To gain an understanding of the sensitivity of an alignment procedure, it is of course important to consider specific alternative (homology) hypotheses. Now this is a somewhat delicate issue, because it is by no means an easy task to specify this alternative. There are several different protein structure databases available, all structured according to some mixture of subjective and objective classification methods. These databases vary with respect to their accuracy, and it can be expected that the power of any specific classification procedure will depend to some extent on the closeness of this procedure to the method used to position sequences within the data-base. For a recent review on the problems of assigning structural domains in proteins we refer to Veretnik et al. (2004).

For our purpose, the SCOP database developed by Murzin et al. (1995) seems to be particularly suitable. One reason is that the SCOP database is believed to be particularly reliable, another is that the database design based on protein structure similarity provides an easily tractable criterion to decide whether two sequences are related. For a recent description of the SCOP database see Hubbard et al. (1999) and Andreeva et al. (2004). For purposes similar to ours, Abagyan and Batalov (1997) used the database to compare eight different substitution matrices and eight sets of gap penalties with respect to their ability to detect structural similarity. However, they were not applying local alignment, but global alignment with zero end gap penalties. They coined the term “twilight zone” for the most challenging situations where the detection of homology actually depends on the chosen matrix. Rost (1999) elaborates on the importance of this twilight zone for practical purposes. Another paper on the use of SCOP to compare different alignment procedures is by Brenner et al. (1998). They used ‘coverage versus error’ plots to evaluate different methods.
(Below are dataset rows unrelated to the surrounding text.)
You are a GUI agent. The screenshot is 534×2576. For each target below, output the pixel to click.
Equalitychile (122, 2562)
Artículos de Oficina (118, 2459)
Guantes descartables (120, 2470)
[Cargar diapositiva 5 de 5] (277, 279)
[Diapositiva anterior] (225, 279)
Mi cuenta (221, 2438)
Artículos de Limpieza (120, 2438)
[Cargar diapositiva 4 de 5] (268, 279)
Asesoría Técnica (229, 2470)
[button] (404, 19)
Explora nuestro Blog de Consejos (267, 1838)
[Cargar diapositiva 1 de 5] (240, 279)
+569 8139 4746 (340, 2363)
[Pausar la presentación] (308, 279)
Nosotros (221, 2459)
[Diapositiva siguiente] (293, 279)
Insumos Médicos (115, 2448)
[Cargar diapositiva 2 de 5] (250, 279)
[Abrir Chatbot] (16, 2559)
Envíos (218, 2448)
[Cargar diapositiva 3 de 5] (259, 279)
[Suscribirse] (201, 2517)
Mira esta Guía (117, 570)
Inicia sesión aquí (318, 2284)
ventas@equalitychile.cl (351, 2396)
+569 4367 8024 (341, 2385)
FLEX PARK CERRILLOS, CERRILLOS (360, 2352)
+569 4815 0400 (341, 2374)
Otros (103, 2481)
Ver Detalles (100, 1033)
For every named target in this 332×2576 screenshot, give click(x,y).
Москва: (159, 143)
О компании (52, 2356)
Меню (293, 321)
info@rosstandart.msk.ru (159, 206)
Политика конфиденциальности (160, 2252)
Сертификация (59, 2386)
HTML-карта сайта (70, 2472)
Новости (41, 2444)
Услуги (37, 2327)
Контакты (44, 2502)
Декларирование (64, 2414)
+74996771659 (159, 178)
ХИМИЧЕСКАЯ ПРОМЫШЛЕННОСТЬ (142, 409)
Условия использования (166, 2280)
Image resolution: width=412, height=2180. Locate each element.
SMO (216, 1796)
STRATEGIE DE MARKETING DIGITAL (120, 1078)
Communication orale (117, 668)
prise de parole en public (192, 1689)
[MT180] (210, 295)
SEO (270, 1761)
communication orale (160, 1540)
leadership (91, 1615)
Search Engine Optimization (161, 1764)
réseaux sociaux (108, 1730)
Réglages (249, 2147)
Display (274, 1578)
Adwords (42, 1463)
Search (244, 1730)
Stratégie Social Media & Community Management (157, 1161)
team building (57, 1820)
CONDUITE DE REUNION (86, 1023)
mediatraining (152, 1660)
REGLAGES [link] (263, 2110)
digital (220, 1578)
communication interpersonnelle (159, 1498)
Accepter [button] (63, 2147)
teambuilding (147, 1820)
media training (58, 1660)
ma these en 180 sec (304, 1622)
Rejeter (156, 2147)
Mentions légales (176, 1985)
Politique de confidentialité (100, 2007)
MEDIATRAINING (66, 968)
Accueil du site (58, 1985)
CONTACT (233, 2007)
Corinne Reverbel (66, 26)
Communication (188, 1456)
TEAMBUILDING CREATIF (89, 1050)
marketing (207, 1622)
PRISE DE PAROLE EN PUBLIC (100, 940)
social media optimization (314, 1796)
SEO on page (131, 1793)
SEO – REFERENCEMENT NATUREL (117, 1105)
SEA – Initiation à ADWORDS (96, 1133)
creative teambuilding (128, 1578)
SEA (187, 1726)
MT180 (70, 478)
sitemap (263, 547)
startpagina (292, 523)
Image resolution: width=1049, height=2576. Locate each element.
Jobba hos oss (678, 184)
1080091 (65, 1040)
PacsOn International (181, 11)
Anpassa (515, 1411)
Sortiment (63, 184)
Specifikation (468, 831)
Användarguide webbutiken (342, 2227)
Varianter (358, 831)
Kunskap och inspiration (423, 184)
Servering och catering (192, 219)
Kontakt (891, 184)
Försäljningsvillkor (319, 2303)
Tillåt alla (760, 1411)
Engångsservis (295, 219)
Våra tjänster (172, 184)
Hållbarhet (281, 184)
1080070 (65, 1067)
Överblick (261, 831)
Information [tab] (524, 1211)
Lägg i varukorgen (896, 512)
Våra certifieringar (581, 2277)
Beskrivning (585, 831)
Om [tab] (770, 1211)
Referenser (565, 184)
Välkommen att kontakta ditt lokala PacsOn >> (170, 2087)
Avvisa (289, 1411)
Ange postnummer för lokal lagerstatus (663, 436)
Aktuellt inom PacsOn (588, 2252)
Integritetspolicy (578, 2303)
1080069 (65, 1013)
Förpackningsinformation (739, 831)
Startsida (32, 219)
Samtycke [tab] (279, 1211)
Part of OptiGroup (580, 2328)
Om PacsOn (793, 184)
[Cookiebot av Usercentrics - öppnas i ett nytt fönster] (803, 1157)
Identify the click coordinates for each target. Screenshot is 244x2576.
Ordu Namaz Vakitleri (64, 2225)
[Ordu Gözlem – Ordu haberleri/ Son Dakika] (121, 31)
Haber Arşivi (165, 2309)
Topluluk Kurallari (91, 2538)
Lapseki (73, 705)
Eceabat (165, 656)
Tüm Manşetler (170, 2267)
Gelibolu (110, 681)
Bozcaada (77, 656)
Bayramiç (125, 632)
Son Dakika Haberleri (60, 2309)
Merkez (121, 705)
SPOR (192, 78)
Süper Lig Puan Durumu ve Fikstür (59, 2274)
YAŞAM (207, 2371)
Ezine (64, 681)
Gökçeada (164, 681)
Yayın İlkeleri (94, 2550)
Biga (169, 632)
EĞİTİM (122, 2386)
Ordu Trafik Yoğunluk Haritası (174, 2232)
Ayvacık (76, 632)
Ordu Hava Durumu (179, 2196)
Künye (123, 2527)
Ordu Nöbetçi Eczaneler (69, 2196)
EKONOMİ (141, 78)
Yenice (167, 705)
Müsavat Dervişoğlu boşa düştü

Several other approaches how to combine false positives and true positives to obtain informative plots have also been proposed. Chen (2003) gives a concise overview of these, and suggests the average precision criterion as an alternative. The classical form of presentation is of course the ROC curve (Gribskov and Robinson, 1996).

In the SCOP database, proteins are classified at four different levels called class, fold, superfamily and family. According to the work of Lindahl and Elofsson (2000) sequence-based algorithms are not really capable to detect structural relations of proteins at the fold level. For that reason, we assume sequences to be related if they belong to the same family or superfamily, and restrict our attention to the investigation of the power when using multiple scoring matrices to detect related proteins at the family level and at the super family level of the SCOP database.